# Roast Dinner for dogs?



## slakey (May 9, 2009)

Seeing as we have more then enough chicken for christmas dinner, I was wondering what is allowed for the dogs, obviously the chicken.

We're also having pigs in blankets, broccoli, cauliflower, carrots, yorkshire puddings and roast potatoes.

Is all of that okay for my boys?

Thanks for any replies.
slakey


----------



## chestersmum (Sep 18, 2009)

I usually give Chester meat and veg and just a splash of gravy. Leave the potatoes out as I am watching his weight. As far as I no that lot u have listed should be ok

hope they enjoy it

merry Christmas x


----------



## dvnbiker (Dec 2, 2009)

The only thing I wouldnt be giving would be the yorkshires but everything else my lot would get and they love it. Everytime they have a roast they are queuing up


----------



## Badger's Mum (Mar 23, 2009)

Mine all love a roast dinner. Don't give to much though or he could get an upset tummy


----------



## slakey (May 9, 2009)

Well I thought it'd be a nice treat for them, and I am running low on dry food for them


----------



## Guest (Dec 24, 2009)

slakey said:


> Well I thought it'd be a nice treat for them, and I am running low on dry food for them


They'll look at their dry food the day after with disdain


----------



## james1 (Sep 21, 2008)

if you give them a turkey dinner - they will sh*t for England the next day - so bin liners for poop bags it is - or dont give them much


----------



## slakey (May 9, 2009)

Having chicken breasts as I don't know how to cook a turkey or full chicken.


----------



## Happy Paws2 (Sep 13, 2008)

The cold meat yes, but I would never give a dog of mine any of the other things, I give *uncooked* vegatables never cooked.


----------



## dvnbiker (Dec 2, 2009)

interested to know why you feed uncooked veg as I understood that dogs cant digest them unless cooked so they come out exactly the same way as they went in.


----------



## Happy Paws2 (Sep 13, 2008)

dvnbiker said:


> interested to know why you feed uncooked veg as I understood that dogs cant digest them unless cooked so they come out exactly the same way as they went in.


Vet and Breeder 
Amber never eat a cooked veg. in her life, and we had her for 11 and 1/2 years.


----------



## Blitz (Feb 12, 2009)

Mine get all our left over meat, veg and gravy and normally do very well over Christmas. Dogs used to be almost exclusively fed on left over and were far healthier than most dogs nowadays. I too wouldnt feed raw veg though.


----------



## Badger's Mum (Mar 23, 2009)

I make mine a stew when it's cold, The only thing i don't put in is the onion.


----------



## Indie (Nov 6, 2007)

Mine have a full xmas dinner each every year.


----------



## slicksps (Oct 11, 2009)

rona said:


> They'll look at their dry food the day after with disdain


Absolutely true. I've been home cooking Shadow's meals now for a month (and he's never seemed better). Last week he had a little chicken left but not enough for a meal so I added some spare kibble to bulk it out. He ate everything but the kibble! (annoying as he needs some hard chewing to avoid rotting his teeth. Now have to rely on bones and chews.)

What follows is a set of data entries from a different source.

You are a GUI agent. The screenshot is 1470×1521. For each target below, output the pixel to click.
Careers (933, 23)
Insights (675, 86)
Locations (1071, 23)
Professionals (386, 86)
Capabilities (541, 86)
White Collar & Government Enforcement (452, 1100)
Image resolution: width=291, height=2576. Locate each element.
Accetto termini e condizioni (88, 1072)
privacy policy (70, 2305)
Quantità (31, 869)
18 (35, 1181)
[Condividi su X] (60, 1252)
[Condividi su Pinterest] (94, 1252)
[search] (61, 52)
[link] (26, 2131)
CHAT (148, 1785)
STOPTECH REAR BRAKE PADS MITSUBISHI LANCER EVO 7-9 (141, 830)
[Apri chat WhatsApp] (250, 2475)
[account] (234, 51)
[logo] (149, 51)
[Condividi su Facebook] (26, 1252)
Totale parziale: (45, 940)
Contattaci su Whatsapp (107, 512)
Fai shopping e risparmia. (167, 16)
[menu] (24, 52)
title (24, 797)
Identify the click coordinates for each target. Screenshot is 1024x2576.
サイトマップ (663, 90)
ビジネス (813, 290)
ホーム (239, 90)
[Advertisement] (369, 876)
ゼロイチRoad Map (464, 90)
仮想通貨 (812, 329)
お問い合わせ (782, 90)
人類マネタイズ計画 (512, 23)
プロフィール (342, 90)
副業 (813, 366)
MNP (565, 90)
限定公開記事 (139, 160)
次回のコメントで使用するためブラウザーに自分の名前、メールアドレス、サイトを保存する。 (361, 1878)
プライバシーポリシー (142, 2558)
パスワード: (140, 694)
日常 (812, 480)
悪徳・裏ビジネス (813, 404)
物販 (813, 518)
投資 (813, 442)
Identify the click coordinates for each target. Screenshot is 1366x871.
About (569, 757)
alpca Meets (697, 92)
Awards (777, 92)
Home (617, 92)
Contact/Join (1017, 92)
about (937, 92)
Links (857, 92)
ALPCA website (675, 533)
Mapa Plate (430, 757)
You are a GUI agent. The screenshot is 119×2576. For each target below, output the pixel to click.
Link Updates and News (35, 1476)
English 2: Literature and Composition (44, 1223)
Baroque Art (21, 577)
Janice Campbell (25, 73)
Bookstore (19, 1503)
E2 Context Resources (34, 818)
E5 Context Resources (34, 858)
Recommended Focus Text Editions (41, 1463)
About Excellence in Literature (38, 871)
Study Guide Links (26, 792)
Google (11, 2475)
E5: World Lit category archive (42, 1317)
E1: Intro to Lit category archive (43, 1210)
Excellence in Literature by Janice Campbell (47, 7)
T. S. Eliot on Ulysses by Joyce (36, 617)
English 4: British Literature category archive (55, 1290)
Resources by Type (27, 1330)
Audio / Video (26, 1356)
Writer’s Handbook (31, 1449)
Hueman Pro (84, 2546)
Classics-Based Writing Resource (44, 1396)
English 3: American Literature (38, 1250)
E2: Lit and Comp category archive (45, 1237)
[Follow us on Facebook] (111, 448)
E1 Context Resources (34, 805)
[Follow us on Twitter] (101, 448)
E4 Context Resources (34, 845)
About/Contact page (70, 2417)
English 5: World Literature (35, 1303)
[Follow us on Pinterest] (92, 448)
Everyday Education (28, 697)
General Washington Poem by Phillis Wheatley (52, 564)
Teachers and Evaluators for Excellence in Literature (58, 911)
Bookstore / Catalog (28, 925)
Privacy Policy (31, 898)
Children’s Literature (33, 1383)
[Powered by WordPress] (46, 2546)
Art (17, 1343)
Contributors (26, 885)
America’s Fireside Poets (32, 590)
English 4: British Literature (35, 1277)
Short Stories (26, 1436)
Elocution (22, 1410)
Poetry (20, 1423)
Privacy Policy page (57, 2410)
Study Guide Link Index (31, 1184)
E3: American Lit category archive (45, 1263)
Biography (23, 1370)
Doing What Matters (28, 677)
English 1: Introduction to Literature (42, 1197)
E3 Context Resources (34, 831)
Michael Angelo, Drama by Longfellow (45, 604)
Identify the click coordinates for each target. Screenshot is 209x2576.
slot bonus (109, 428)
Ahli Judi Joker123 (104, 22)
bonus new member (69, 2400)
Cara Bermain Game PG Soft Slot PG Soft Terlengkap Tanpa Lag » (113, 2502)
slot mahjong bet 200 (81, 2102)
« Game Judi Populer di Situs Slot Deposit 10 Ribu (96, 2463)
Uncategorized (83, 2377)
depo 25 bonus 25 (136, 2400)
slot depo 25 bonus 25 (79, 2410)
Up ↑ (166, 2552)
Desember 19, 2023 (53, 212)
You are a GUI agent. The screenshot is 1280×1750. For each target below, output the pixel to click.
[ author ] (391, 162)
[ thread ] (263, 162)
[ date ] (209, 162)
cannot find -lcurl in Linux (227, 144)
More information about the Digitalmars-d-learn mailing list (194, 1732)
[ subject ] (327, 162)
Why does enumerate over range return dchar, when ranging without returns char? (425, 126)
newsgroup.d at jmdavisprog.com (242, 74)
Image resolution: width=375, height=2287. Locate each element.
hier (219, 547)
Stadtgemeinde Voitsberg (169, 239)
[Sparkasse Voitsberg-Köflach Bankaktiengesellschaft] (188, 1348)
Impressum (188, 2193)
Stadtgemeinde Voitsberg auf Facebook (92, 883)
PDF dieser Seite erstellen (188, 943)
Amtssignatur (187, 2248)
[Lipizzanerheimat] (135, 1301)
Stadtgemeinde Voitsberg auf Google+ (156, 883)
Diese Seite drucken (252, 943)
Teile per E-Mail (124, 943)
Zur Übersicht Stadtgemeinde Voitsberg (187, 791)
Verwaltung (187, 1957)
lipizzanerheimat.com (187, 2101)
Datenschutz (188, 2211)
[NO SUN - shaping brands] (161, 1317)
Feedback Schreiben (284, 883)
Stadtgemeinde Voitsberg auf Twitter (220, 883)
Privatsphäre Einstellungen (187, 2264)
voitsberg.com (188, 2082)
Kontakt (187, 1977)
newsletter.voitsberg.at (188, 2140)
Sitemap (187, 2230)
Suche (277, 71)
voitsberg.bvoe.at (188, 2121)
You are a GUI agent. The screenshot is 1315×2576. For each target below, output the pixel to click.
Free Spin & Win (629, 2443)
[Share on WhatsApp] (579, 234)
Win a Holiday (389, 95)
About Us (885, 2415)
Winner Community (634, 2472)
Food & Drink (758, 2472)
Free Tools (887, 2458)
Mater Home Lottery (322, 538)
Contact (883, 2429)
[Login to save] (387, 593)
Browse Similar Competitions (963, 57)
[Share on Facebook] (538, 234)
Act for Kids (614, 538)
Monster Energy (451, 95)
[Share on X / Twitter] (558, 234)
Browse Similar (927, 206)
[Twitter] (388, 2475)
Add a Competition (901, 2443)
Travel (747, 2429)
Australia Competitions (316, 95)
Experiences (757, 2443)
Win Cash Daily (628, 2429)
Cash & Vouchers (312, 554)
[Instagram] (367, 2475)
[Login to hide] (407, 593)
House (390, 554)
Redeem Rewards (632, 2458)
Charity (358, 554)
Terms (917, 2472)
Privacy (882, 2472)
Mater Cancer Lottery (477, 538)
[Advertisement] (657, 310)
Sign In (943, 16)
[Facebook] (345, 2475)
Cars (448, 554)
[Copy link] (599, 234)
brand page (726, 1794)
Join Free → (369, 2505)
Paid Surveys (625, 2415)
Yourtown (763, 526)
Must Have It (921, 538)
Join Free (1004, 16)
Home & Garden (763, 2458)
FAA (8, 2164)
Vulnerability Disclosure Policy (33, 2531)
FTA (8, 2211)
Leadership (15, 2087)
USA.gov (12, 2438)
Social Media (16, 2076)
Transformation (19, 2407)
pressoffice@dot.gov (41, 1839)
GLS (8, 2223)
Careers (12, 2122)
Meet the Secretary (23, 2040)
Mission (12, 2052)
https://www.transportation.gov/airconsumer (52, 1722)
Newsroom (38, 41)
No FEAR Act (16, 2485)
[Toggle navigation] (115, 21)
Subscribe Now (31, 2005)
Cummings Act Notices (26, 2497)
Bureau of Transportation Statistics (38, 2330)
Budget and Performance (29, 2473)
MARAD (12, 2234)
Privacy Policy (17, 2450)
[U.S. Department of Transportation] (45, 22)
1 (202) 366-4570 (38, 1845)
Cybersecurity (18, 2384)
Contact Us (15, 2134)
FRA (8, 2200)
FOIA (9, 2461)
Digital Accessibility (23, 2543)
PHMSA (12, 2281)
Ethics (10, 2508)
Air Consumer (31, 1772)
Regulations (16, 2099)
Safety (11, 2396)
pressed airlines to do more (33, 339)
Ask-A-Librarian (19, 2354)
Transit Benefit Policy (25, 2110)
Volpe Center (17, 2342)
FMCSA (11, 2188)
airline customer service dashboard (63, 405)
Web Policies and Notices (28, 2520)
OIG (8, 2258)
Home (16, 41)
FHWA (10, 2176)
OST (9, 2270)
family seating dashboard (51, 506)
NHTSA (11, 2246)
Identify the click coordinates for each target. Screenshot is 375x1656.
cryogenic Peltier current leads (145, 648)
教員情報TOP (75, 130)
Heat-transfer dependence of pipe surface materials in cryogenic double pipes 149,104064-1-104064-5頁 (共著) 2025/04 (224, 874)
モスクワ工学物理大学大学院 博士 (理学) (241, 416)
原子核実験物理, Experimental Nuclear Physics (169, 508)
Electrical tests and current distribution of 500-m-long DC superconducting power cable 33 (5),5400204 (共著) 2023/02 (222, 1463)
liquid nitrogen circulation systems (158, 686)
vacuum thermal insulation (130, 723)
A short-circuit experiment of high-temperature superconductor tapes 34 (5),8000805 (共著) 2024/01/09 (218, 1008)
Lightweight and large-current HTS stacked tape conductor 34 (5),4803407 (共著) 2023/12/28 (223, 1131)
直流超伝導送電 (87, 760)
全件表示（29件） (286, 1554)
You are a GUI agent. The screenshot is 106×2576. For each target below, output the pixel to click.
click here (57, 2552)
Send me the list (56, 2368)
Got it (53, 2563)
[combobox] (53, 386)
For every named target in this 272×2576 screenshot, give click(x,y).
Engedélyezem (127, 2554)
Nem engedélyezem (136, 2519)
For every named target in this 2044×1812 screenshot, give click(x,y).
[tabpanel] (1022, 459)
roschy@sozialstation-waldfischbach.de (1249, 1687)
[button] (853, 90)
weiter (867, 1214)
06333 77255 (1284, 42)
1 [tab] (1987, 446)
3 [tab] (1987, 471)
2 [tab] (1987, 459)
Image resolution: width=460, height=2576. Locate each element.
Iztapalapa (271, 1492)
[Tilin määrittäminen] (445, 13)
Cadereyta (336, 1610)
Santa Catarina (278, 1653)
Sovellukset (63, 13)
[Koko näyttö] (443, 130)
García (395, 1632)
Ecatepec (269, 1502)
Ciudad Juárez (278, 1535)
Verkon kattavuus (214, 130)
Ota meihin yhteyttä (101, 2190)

All of the above is fine just follow a couple of rules:

No onions
Don't overdo it with the garlic (though some is supposed to help keep fleas away)
No cooked bones (raw is generally ok)


----------



## alaun (Jul 21, 2009)

Mine won't be having sprouts again!  

Veg should always be given to dogs in the raw state, they digest it better than cooked veg. Most people who feed a raw diet will also give fruit and veg, raw but possible food processed so its smaller.


----------